As I was drifting off to sleep at night, I’d think about how much better a book would be if it was written in untranslated crow.

I imagined a keyboard that could take all of those important crow messages — the ones that are sort of obvious, and yet somehow impossible to put into words — and type them out in clear, unimpeachable prose.

Crow truth in ….

The picture in my mind was not of a computer keyboard but of a manual typewriter, perhaps because my first memories of churning out the written word involve such archaic technology.

When I was about seven my dad (for the dual purposes of entertainment and self-improvement) obtained an old typewriter for me. He was the caretaker for an multi-story Victorian building that housed a bank and various offices. Our family lived on the top floor. In the early, oh-so-mod 60’s, the offices were replacing their outdated typewriters with electric models, so my dad acquired an ancient Underwood for me to save it from the rubbish heap.
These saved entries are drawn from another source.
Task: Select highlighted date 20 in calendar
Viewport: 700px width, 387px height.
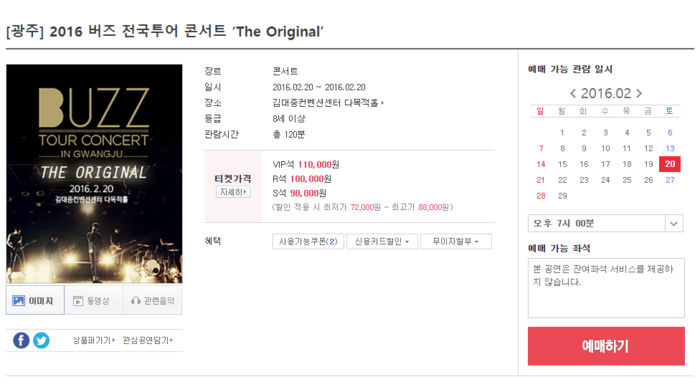Action: 670,164
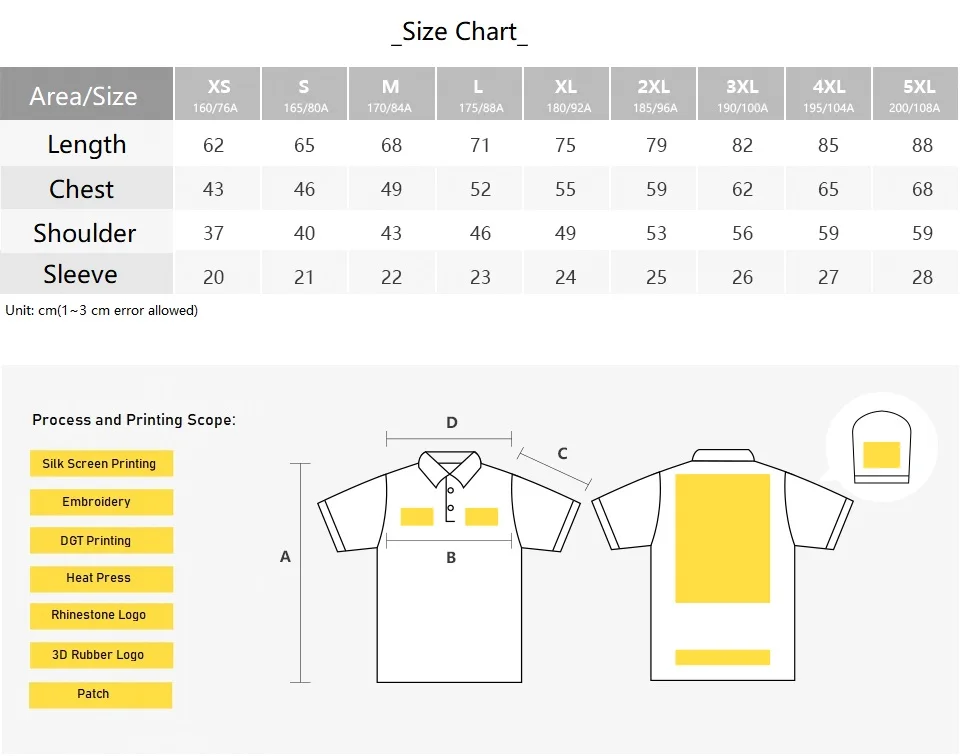Viewport: 960px width, 756px height.
Task: Click the letter B chest marker
Action: click(451, 558)
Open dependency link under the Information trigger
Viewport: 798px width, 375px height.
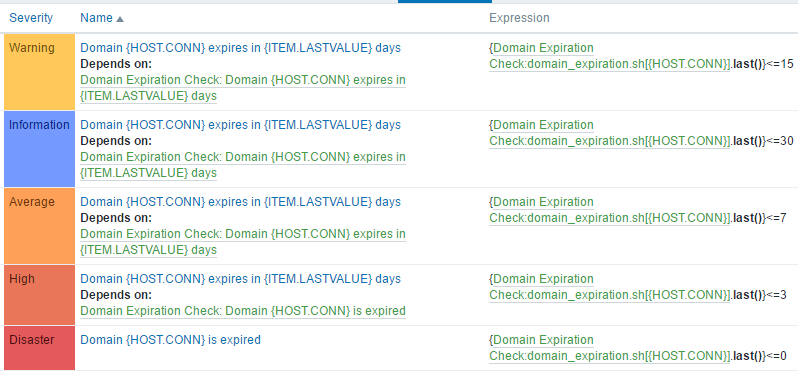click(243, 165)
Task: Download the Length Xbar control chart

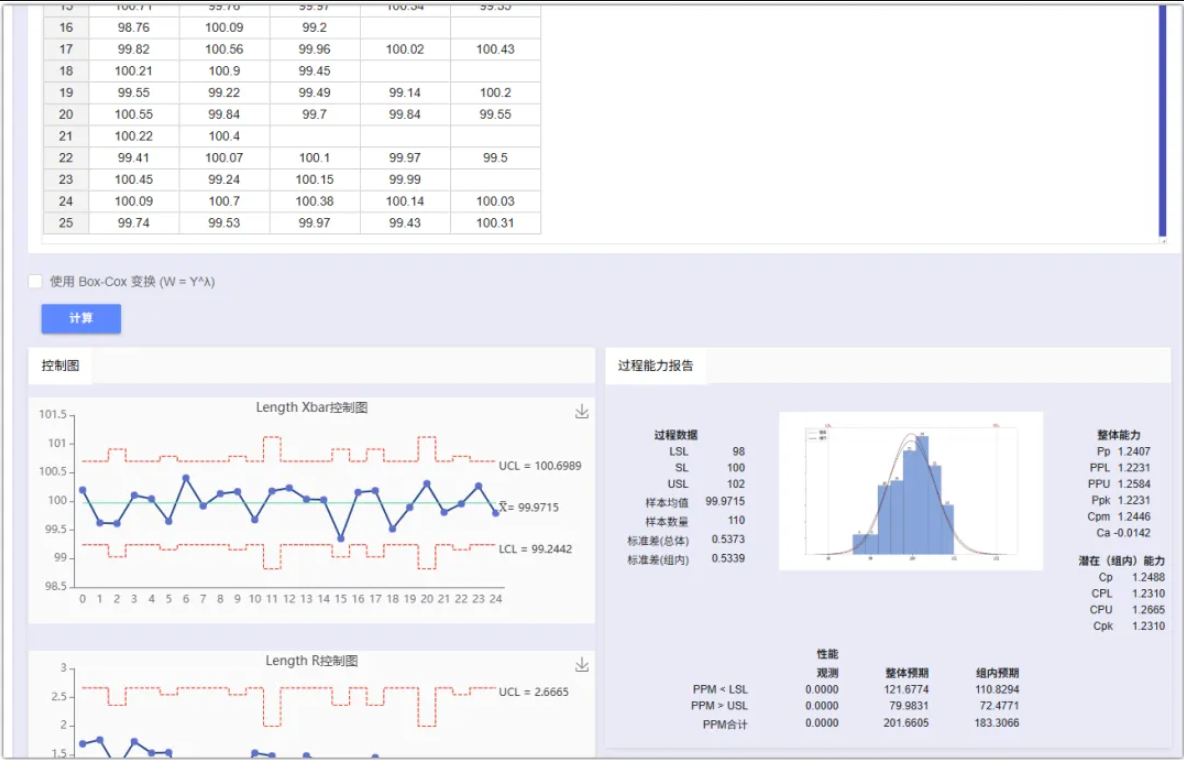Action: point(581,412)
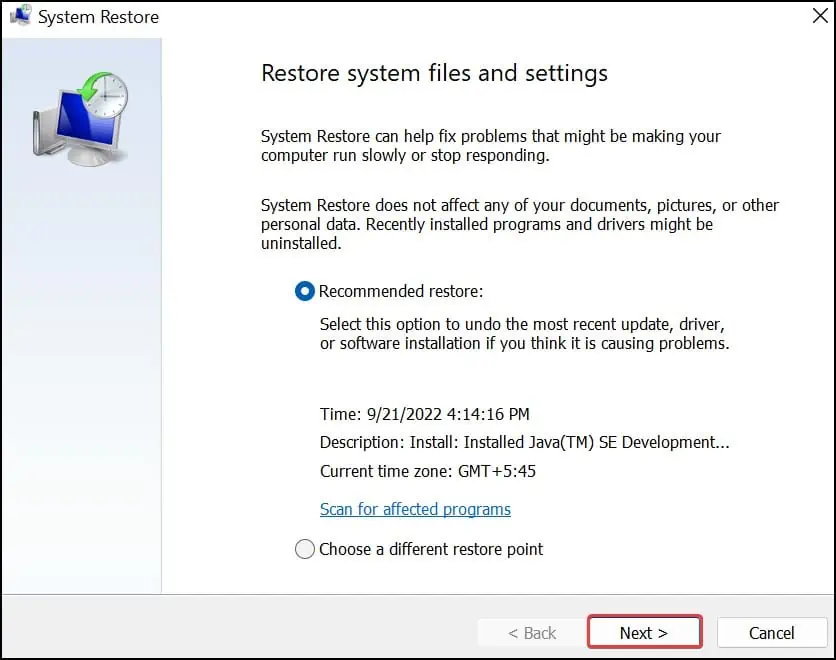Click the computer running slowly description text
Viewport: 836px width, 660px height.
(x=490, y=146)
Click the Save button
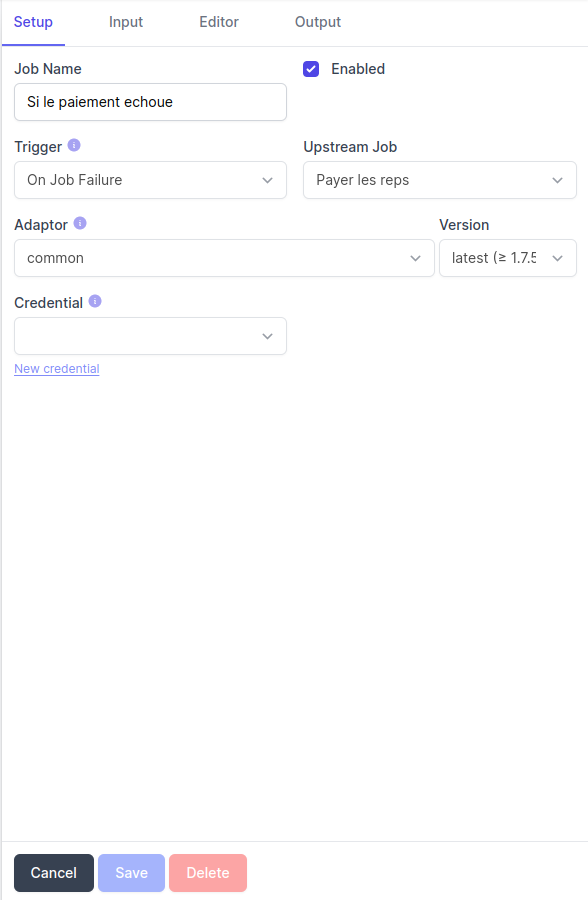Image resolution: width=588 pixels, height=900 pixels. 130,872
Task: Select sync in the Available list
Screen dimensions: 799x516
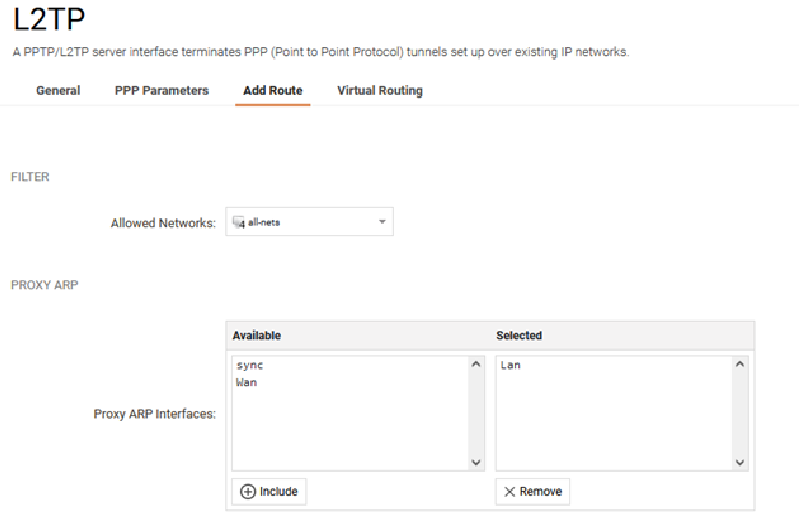Action: point(249,365)
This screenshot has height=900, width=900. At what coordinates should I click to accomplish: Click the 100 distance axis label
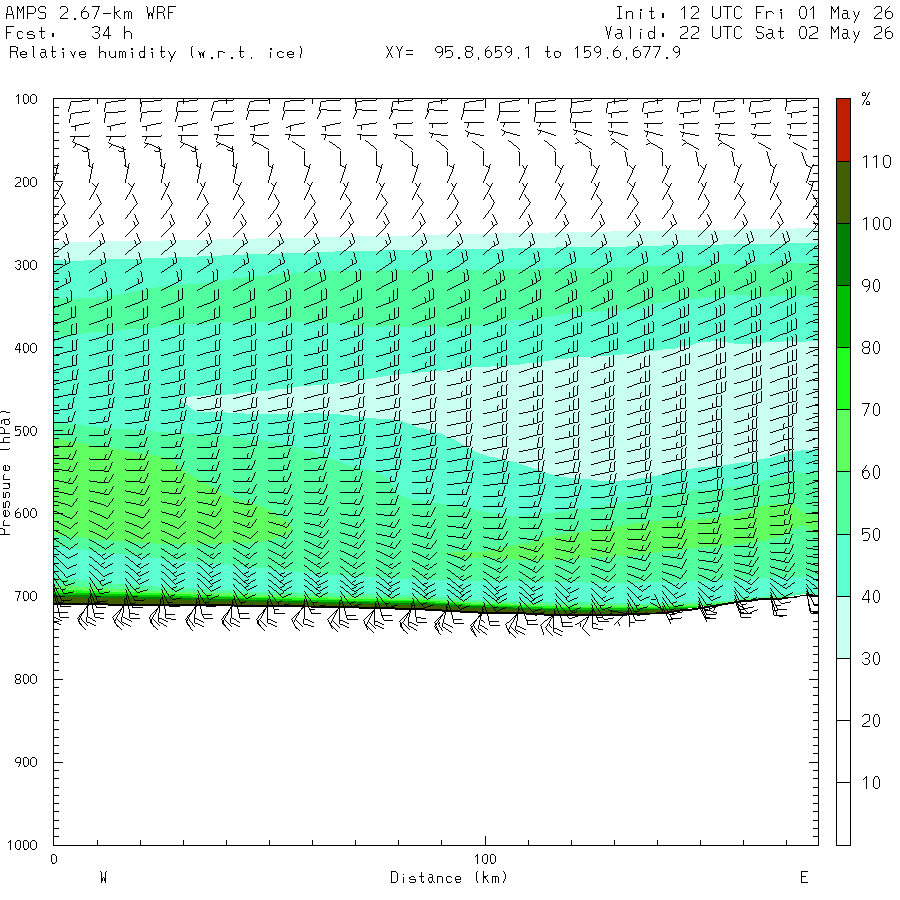(485, 859)
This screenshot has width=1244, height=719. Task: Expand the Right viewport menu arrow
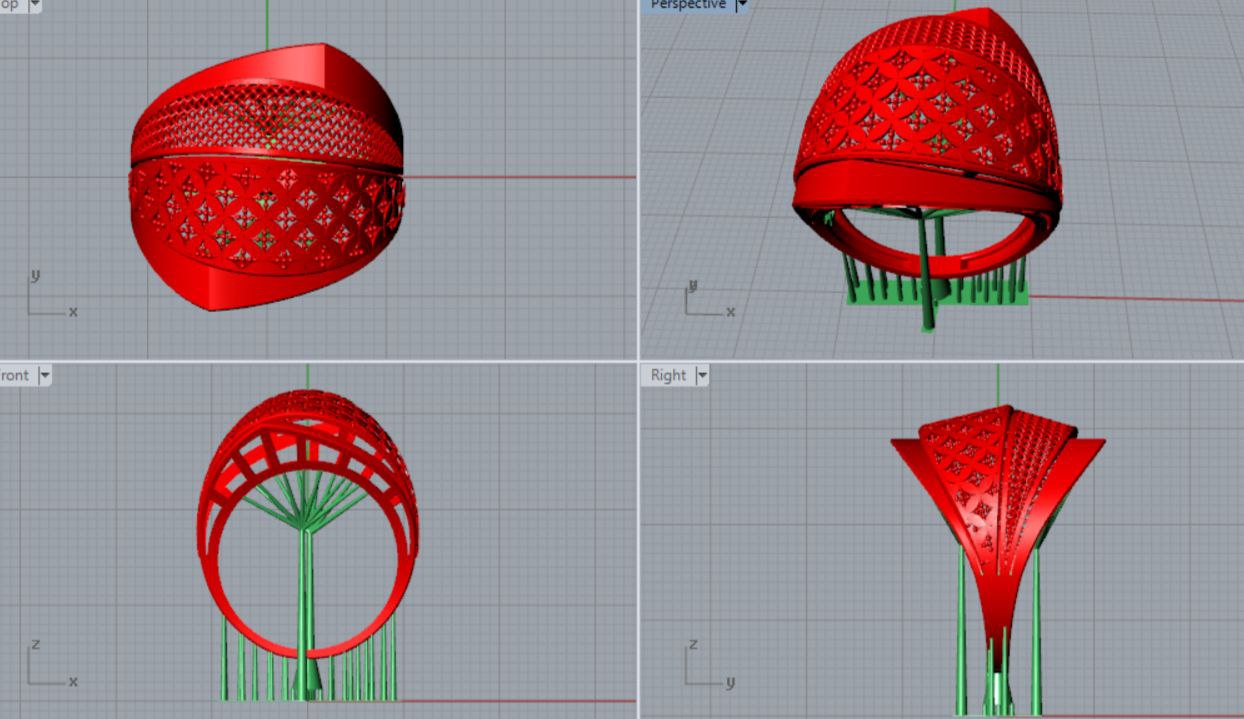702,376
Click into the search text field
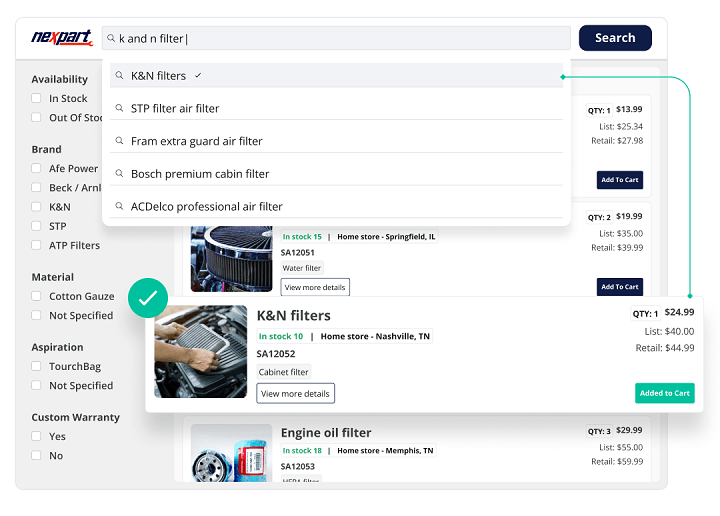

This is not the actual typewriter but it was a model very similar to this. I remember my fingers hitting those round keys many thousands of times and the satisfaction of the bell ringing at the end of a row and the tactile pleasure of hitting the return lever.

I spent countless hours typing out “the quick brown fox jumped over the lazy dog” and “now is the time for all good men to come to the aid of the party.” I knew, as I practiced over and over, that learning to type was the key to modern communication and I, at seven-and-a-half years old, was right there at the cutting edge.

As you can tell, I am rather old. Playing with my mother’s button tin was also a big treat. I probably had to walk uphill both ways to school, but can’t quite remember …

Anyway, getting back to the typewriter image in my brain … it stayed with me for most of last year until I finally gave in to it and did what I used to do with things that were on my mind when I was a kid — I just drew it out on paper.

Eventually it ended up back on the computer as this image …

Part of my intention for this year was to spend more time on images and less time on words, so the As The Crow Flies image is a sort of resolution in picture form.

There is, I realize, a dollop of ironic humour in my use of writing technology imagery to represent an aspiration to get beyond words. Best just to embrace our limitations, I say.

Another failure to escape the bonds of words and typography:  I needed to create a little chart for myself so that I could make sentences in my newly imagined Crowcabulary. Next thing you know, I’d created the Crowphabet

It’s still a far cry from hearing first hand from crows, but I hope that the poetry of the crow shapes is a small wing flap in the right direction.

Other illustrations in the new gallery of Black and White illustrations include Crow Dance, which you may recognize from my scarf design of the same name.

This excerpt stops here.